Exercise requirements:
Transcribe the records below word for word, starting at the line that contains "Open the hamburger guide menu" and continuing through the end of the records. Leave the pictures out of your copy.

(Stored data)
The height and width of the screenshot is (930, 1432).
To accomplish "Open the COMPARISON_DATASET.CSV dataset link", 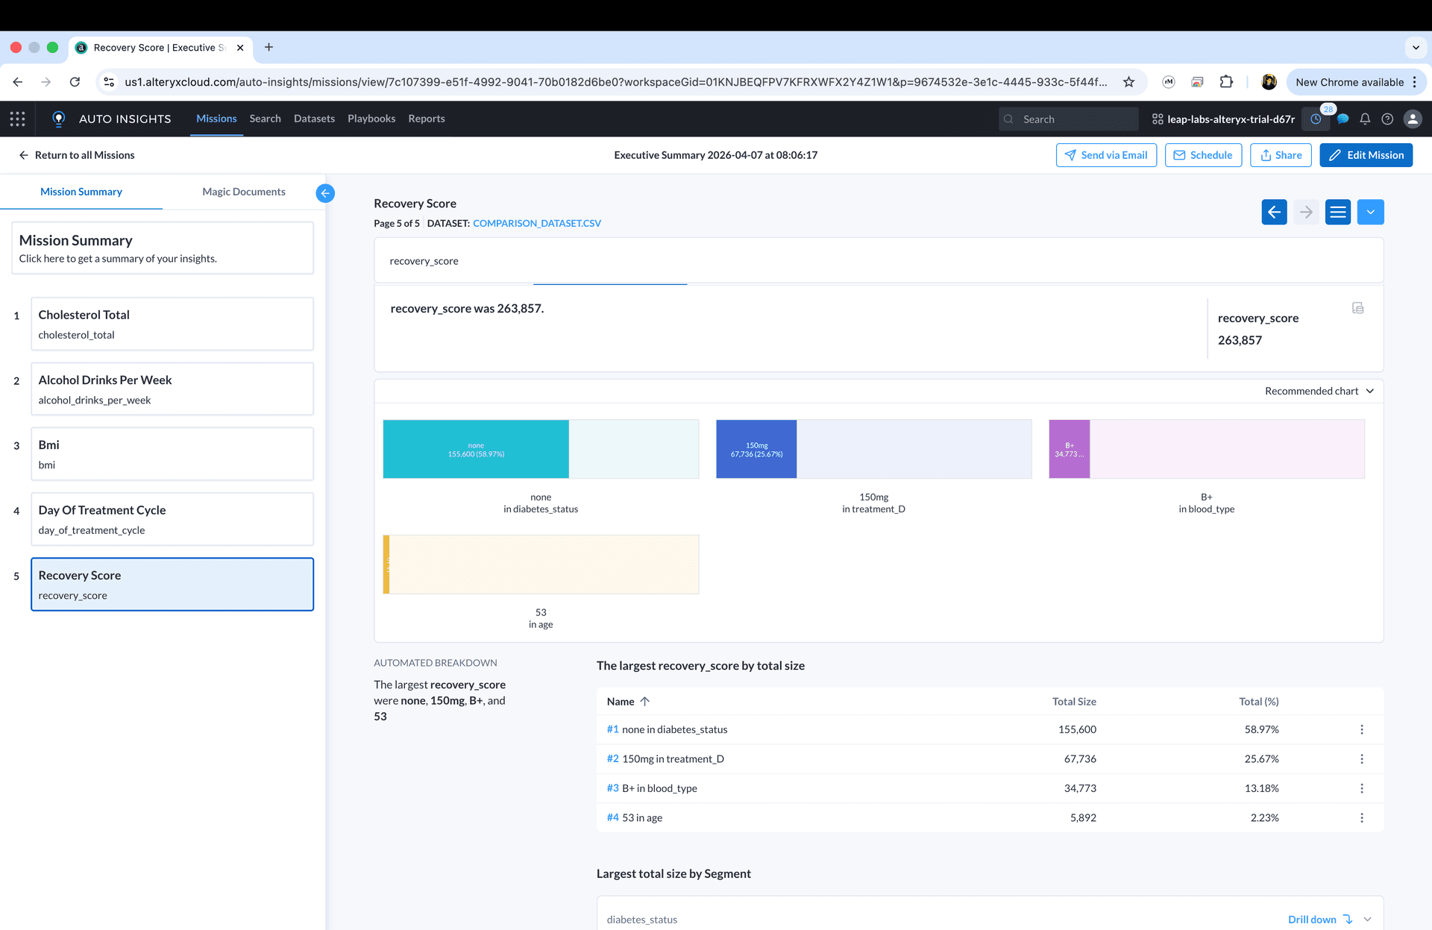I will [x=537, y=223].
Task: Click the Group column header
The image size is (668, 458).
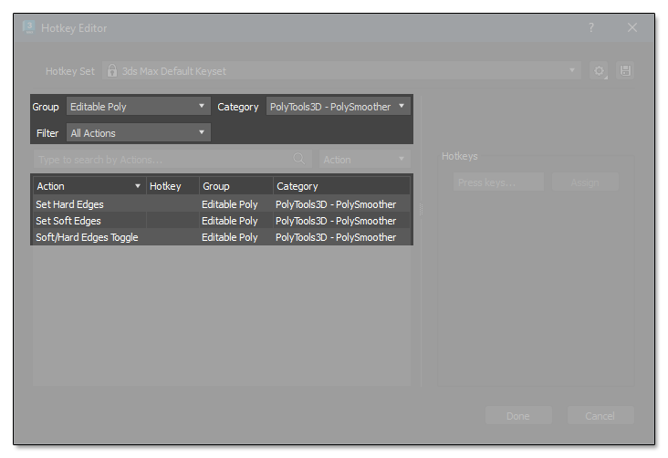Action: pyautogui.click(x=235, y=186)
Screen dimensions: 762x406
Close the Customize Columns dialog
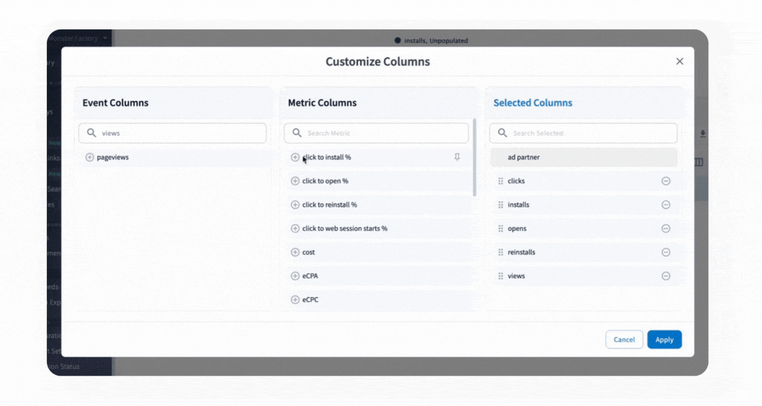click(680, 61)
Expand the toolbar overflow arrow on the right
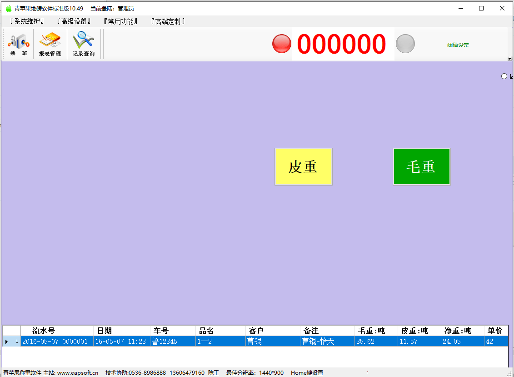This screenshot has height=377, width=514. pyautogui.click(x=509, y=58)
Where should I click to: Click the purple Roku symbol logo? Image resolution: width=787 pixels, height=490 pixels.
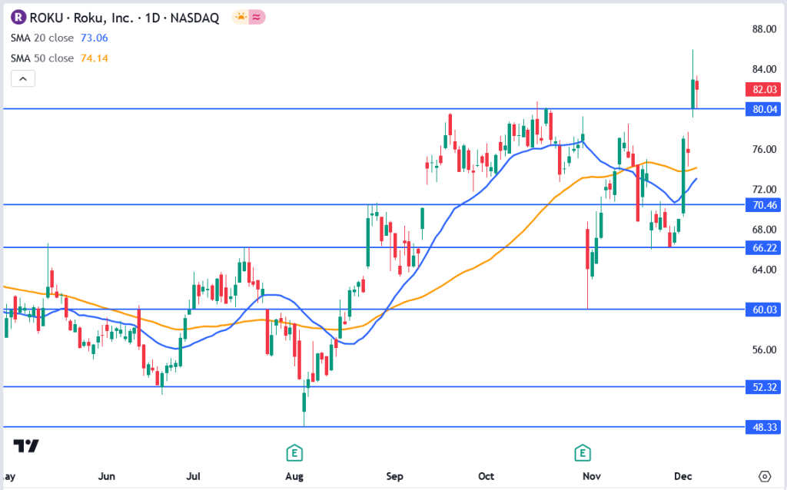pyautogui.click(x=18, y=17)
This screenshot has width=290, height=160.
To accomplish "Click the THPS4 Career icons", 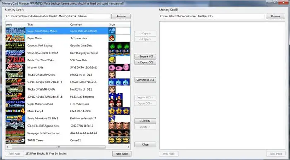I will coord(119,140).
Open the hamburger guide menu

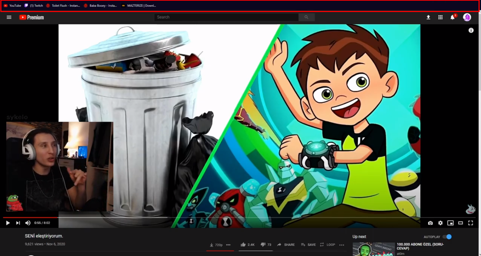coord(9,17)
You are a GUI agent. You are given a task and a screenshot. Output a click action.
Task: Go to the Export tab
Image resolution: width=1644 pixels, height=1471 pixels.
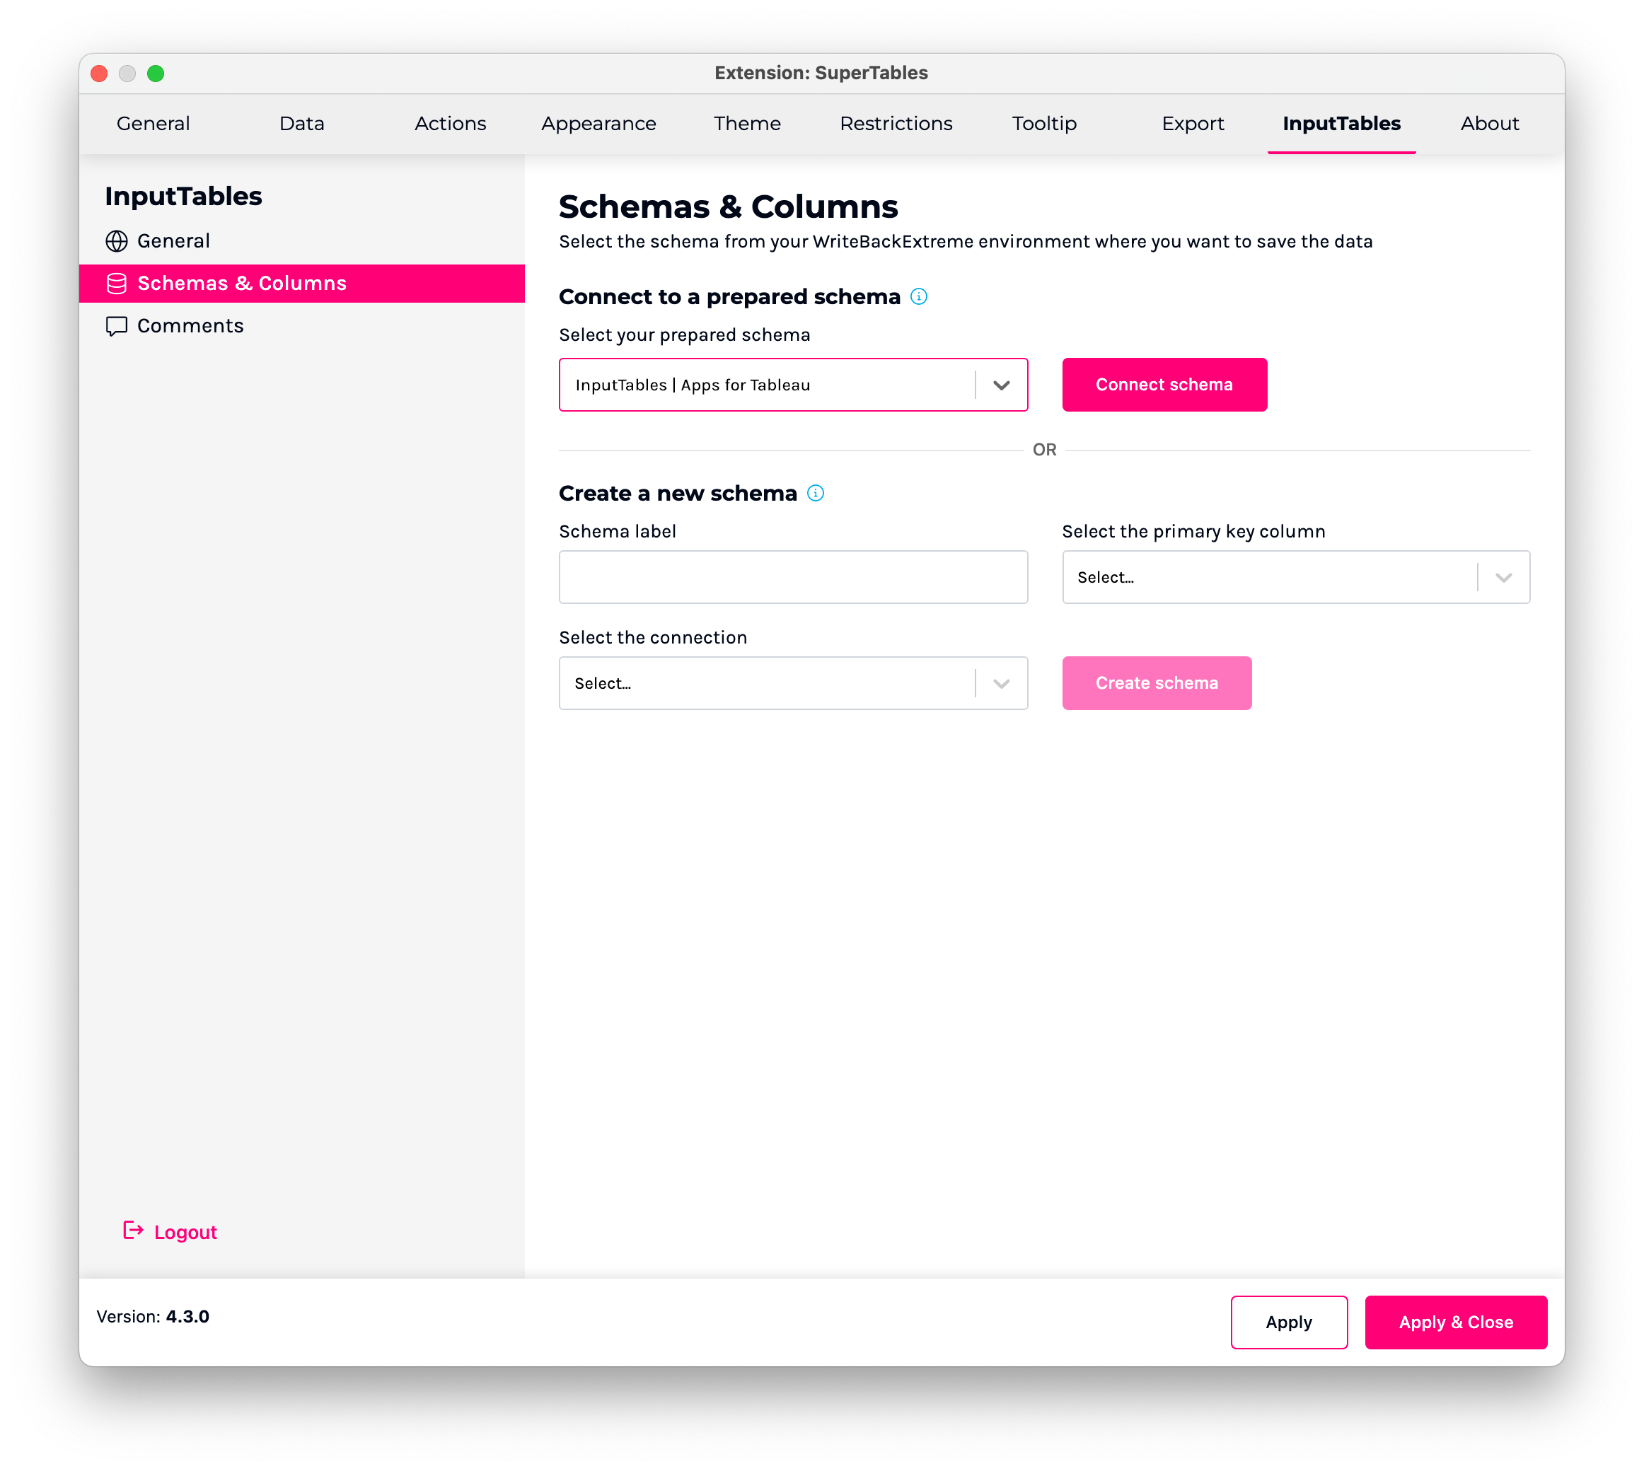(x=1192, y=124)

Solved problem:
Open the hamburger guide menu

coord(9,17)
You are a GUI agent. You are given a task and a screenshot. Output a click action.
Task: Go to the Export tab
Image resolution: width=1644 pixels, height=1471 pixels.
(x=1192, y=124)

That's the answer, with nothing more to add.